The US economy shrunk by 3.5 per cent last year as COVID-19 ravaged services businesses like restaurants and airlines, throwing millions of Americans out of work and into poverty.

It was the biggest contraction of the world's largest economy since 1946, the Commerce Department said on Thursday.

The contraction reflected the drop in spending as well as in "exports, private inventory investment, nonresidential fixed investment, and state and local government that were partly offset by increases in federal government spending and residential fixed investment," the report said.

Net exports fell 13 per cent last year while personal consumption expenditures dropped 3.9 per cent.

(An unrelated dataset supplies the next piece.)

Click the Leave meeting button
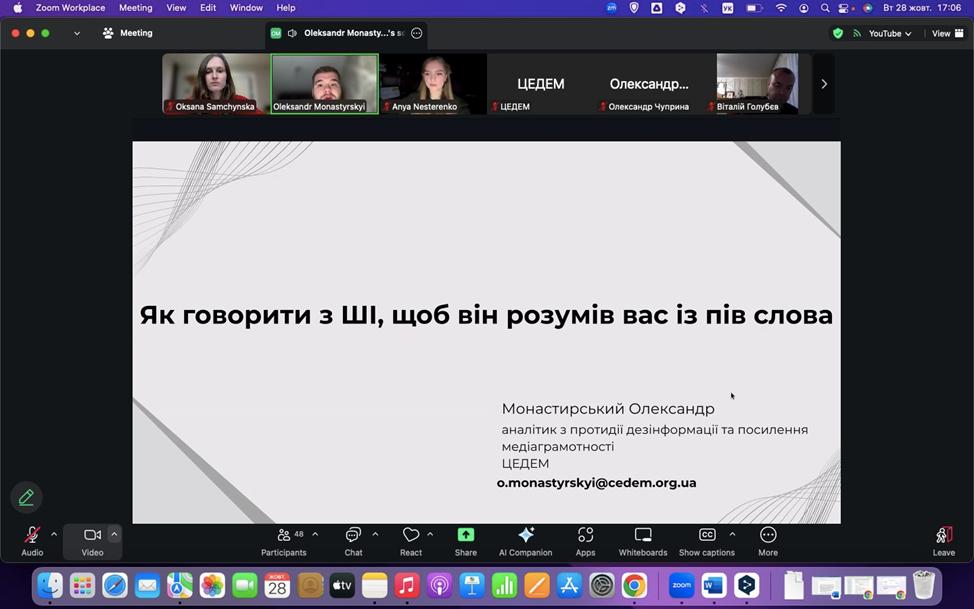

For the fourth quarter alone, GDP grew by an annual rate of 4.0 per cent, according to the first estimate for the final three months of the year. 

Compared to the July-September period, the measure used in most other countries, fourth quarter growth was just 1.0 per cent, the report said.

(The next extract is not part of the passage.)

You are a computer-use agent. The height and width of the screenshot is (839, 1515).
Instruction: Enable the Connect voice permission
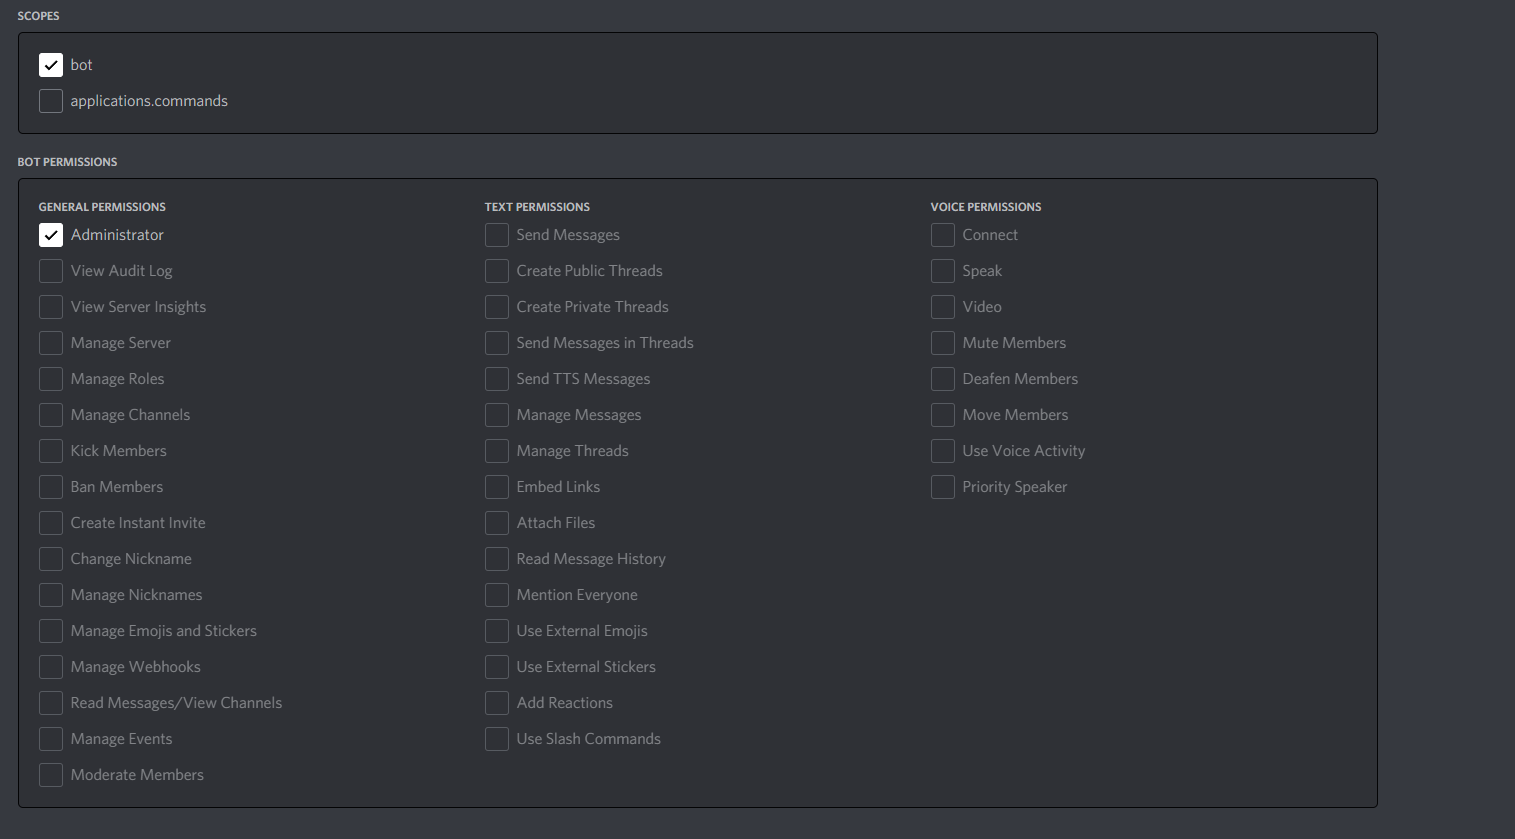click(942, 234)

That followed the record 7.5 per cent rebound in the third quarter, and the record 9.0 per cent drop in the April-June period.

The Commerce Department's snapshot of fourth-quarter gross domestic product on Thursday also showed the recovery from the pandemic losing steam as the year wound down amid a resurgence in coronavirus infections and exhaustion of nearly $3 trillion in relief money from the government.

The Federal Reserve on Wednesday left its benchmark overnight interest rate near zero and pledged to continue injecting money into the economy through bond purchases, noting that "the pace of the recovery in economic activity and employment has moderated in recent months."

President Joe Biden has unveiled a recovery plan worth $1.9 trillion, and could use the GDP report to lean on some lawmakers who have balked at the price tag soon after the government provided nearly $900 billion in additional stimulus at the end of December.

The economy contracted 3.5 per cent in 2020, the worst performance since 1946. That followed 2.2 per cent growth in 2019 and was the first annual decline in GDP since the 2007-09 Great Recession. The economy plunged into recession last February.

In the fourth quarter, GDP increased at a 4.0 per cent annualised rate as the virus and lack of another spending package curtailed consumer spending, and partially overshadowed robust manufacturing and the housing market. GDP growth for the last quarter was in line with forecasts in a Reuters poll of economists.

With the virus not yet under control, economists are expecting growth to further slow down in the first quarter of 2021, before regaining speed by summer as the additional stimulus kicks in and more Americans get vaccinated.

The stars of the recovery have been the housing market and manufacturing as those who are still employed seek larger homes away from city centers, and buy electronics for home offices and schooling. Manufacturing's share of GDP has increased to 11.9 per cent from 11.6 per cent at the end of 2019.